Consigne A:
Dans le texte sur la trahison en politique, quel congrès est qualifié « d'Austerlitz de Mitterrand » ?
Consigne B:
Recopiez à l'identique le passage du texte sur la trahison en politique qui va de « Les autres partis » jusqu'à « protégés, Emmanuel Macron. ».

Texte à lire:
----

On trahit autant à droite qu’à gauche
Il ne faudrait pas croire que la trahison soit l’apanage de la droite française. Le livre détaille en effet la conquête minutieuse et scrupuleuse du pouvoir par François Mitterrand. Même s’il est plus question de stratégie que de trahison à proprement parler. Comme l’introduit Christophe Barbier : « Mitterrand s’estime trop supérieur pour trahir. En effet, trahir, c’est avouer qu’on est moins intelligent que l’adversaire – cas de figure assez rare dans la carrière de Mitterrand. » Le président socialiste, de 1981 à 1995 apparaît comme l’un des politiciens les plus rusés de la Ve République.
Son hégémonie sur la gauche française et sur la pouvoir politique français en général est remarquablement détaillé en trois étapes : le congrès de Metz en 1979 qualifié « d’Austerlitz de Mitterrand » où il se débarrasse de Michel Rocard ; le congrès de Rennes en 1990 où il matte la rébellion des futurs « éléphants » du PS et enfin l’université d’été de La Rochelle, moment le plus douloureux où l’humain rencontre le politique. Déjà condamné par la maladie et acculée par la sortie du livre Une jeunesse française de Pierre Péan mettant en lumière ses amitiés avec des membres du régime de Vichy comme René Bousquet, il va mettre en scène sa double vie avec Anne et Mazarine Pingeot pour renverser l’opinion publique. « En quelques jours, l’opinion ne voit plus en lui que le papa gâteau, l’homme privé à la fois malade et aimant, mourant et aux multiples vies », relate Christophe Barbier.
« La trahison relève tout simplement du registre de l’émancipation »
Les autres partis ne sont pas en reste : comme le suggère Jean Garrigues : « On pourrait considérer que la trahison relève tout simplement du registre de l’émancipation ».Pour illustrer, comment ne pas citer l’exemple du Front national : un parti fondé sur une trahison de son cofondateur Jean-Marie Le Pen à l’égard des dirigeants d’Ordre Nouveau venus le trouver, comme le rappelle Renaud Dély, qui sera victime, 40 ans plus tard, d’un parricide commis par sa fille Marine Le Pen. Les exemples sont tout aussi nombreux autour du parti centriste de l’UDF, devenu plus tard MoDem et bousculé par les dissidences venues tantôt du Nouveau Centre et tantôt de l’UDI. Sans oublier aussi la relation de trente ans entre Jacques Chirac et Nicolas Sarkozy, ou celle, bien plus explosive, entre Ségolène Royal et François Hollande, le dernier des trahis en date, par l’un de ses protégés, Emmanuel Macron.

----

Données fournies:
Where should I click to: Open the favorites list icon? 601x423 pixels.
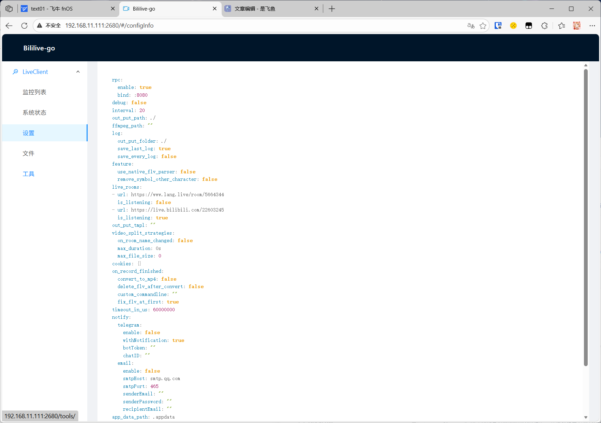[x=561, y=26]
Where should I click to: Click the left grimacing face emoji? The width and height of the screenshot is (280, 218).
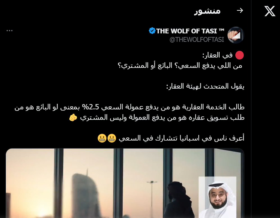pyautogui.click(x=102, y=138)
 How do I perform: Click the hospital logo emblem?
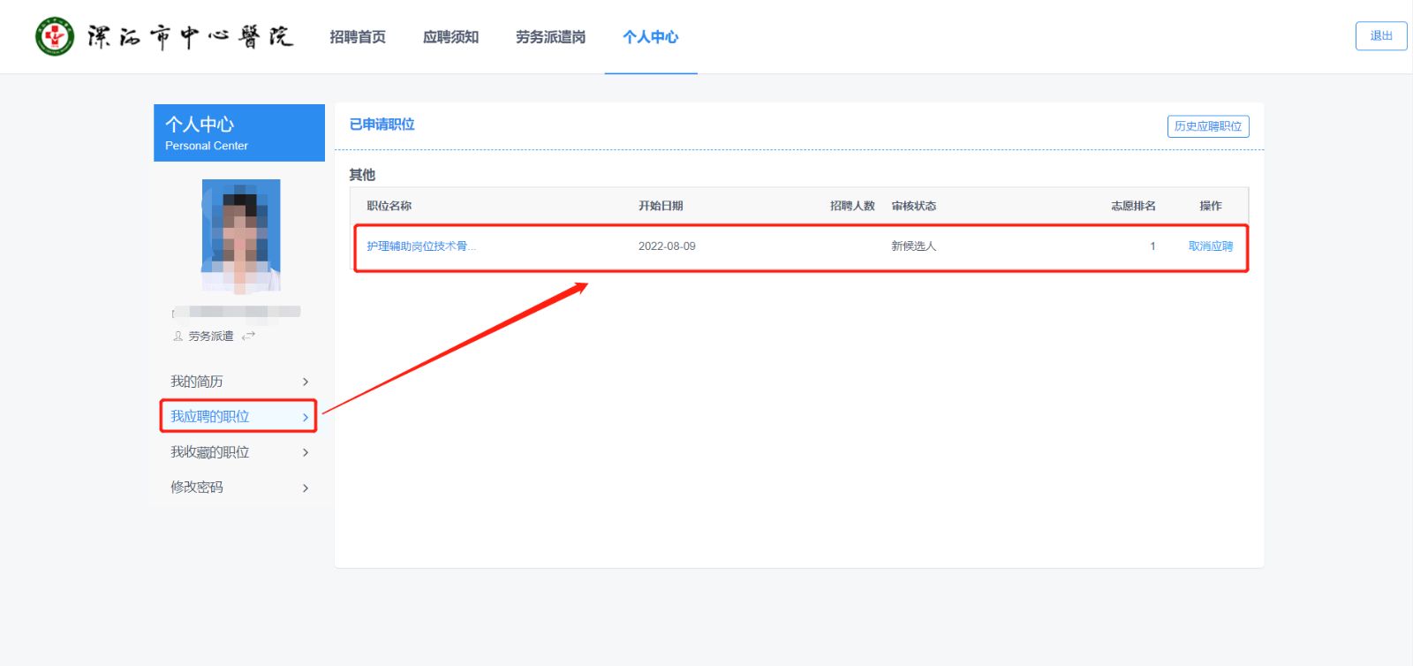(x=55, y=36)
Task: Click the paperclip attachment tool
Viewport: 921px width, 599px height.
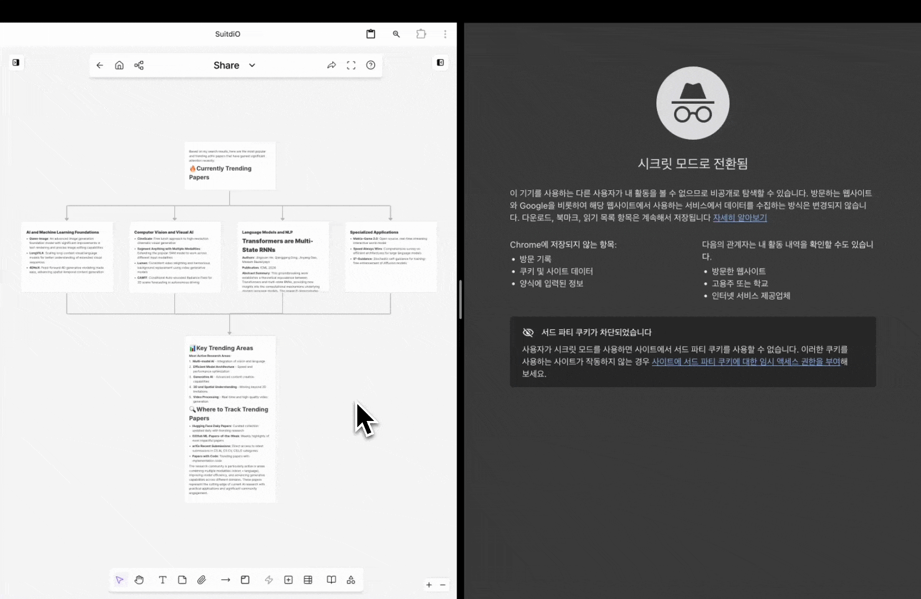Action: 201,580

----

Réponse écrite A:
Le congrès de Metz, en 1979.

Réponse écrite B:
Les autres partis ne sont pas en reste : comme le suggère Jean Garrigues : « On pourrait considérer que la trahison relève tout simplement du registre de l’émancipation ».Pour illustrer, comment ne pas citer l’exemple du Front national : un parti fondé sur une trahison de son cofondateur Jean-Marie Le Pen à l’égard des dirigeants d’Ordre Nouveau venus le trouver, comme le rappelle Renaud Dély, qui sera victime, 40 ans plus tard, d’un parricide commis par sa fille Marine Le Pen. Les exemples sont tout aussi nombreux autour du parti centriste de l’UDF, devenu plus tard MoDem et bousculé par les dissidences venues tantôt du Nouveau Centre et tantôt de l’UDI. Sans oublier aussi la relation de trente ans entre Jacques Chirac et Nicolas Sarkozy, ou celle, bien plus explosive, entre Ségolène Royal et François Hollande, le dernier des trahis en date, par l’un de ses protégés, Emmanuel Macron.